C’est donc sur le poème de Ronsard « À sa guitare » que Philippe Jaroussky invite Poulenc à ouvrir le bal d’un programme varié mais d’une infinie beauté. De Dowland et Purcell à Granados et García Lorca en passant par Britten et Schubert, les deux artistes nous entrainent avec le même plaisir chez Paisiello, Rossini et Fauré, ou n’hésitent pas à convoquer des compositeurs plus rares comme Bonfá, Ramirez, Caccini, voire inattendus telle que Barbara et sa chanson « Septembre ». Les deux artistes assument pleinement leur liberté, et ne s’interdisent rien, car leur aisance et leur complicité, semblent ne leur fermer aucun horizon musical. Le programme, éclectique donc, repose à l’évidence sur une affinité qui fonctionne à merveille.

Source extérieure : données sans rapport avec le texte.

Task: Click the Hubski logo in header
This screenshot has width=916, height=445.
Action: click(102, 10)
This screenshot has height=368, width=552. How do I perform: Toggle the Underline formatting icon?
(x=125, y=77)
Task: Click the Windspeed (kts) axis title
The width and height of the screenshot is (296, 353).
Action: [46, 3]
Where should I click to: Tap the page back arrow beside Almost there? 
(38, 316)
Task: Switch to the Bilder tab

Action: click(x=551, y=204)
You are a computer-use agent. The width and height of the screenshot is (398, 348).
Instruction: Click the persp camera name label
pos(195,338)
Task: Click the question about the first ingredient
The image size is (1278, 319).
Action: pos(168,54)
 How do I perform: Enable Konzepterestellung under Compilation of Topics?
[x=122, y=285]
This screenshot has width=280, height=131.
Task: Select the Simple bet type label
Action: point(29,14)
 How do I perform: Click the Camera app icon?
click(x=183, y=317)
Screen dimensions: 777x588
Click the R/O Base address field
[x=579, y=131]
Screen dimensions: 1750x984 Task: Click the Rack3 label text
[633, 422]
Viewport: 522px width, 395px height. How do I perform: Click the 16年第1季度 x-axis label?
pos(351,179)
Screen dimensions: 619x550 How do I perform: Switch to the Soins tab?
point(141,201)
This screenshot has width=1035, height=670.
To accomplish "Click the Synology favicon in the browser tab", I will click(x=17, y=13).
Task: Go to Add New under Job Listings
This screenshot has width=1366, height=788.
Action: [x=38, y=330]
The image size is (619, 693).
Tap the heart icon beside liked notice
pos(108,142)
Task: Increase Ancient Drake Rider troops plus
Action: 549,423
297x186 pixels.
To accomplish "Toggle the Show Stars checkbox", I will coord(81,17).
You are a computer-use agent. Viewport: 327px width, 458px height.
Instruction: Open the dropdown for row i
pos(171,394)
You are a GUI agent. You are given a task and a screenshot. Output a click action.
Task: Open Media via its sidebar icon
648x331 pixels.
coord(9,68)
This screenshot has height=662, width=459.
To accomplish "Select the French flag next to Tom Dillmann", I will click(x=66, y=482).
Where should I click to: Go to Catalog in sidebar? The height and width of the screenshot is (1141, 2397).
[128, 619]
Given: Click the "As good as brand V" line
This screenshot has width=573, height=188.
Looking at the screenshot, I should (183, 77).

Philippe Jaroussky est fidèle ici à lui-même aussi à l’aise dans un envoûtant « Caro mio ben » de Caccini que dans la délicate nostalgie du magnifique « Abendempfindung » de Mozart. On sait qu’il prend un évident plaisir sur scène à jouer sur les contrastes, à souffler en permanence le chaud et le froid. L’artiste contrebalance une gravité, une intériorité dans ce travail d’orfèvrerie vocale qui le caractérise par un registre plus léger abordé avec une dextérité confondante.
La gravité d’abord : sa diction et son art consommé des nuances, quelle que soit la langue, expriment aussi bien le drame qui se noue que la délicate nostalgie d’une évocation bucolique. « Au bord de l’eau » de Fauré se pare ainsi dans sa voix des flagrances d’un printemps verdoyant que peu d’artiste ont su exprimer avec autant d’élégance. Le « Erlkonig » de Schubert dans une adaptation de très grande facture distille une mélancolie au bord des larmes. Le lamento de la mort de Didon de Purcell et l’Alfonsina de Ramirez, la poétesse qui se donne la mort pour échapper à la violence de son époux, sont de la même veine déchirante. L’artiste donnant à chaque mot une intensité dramatique bouleversante.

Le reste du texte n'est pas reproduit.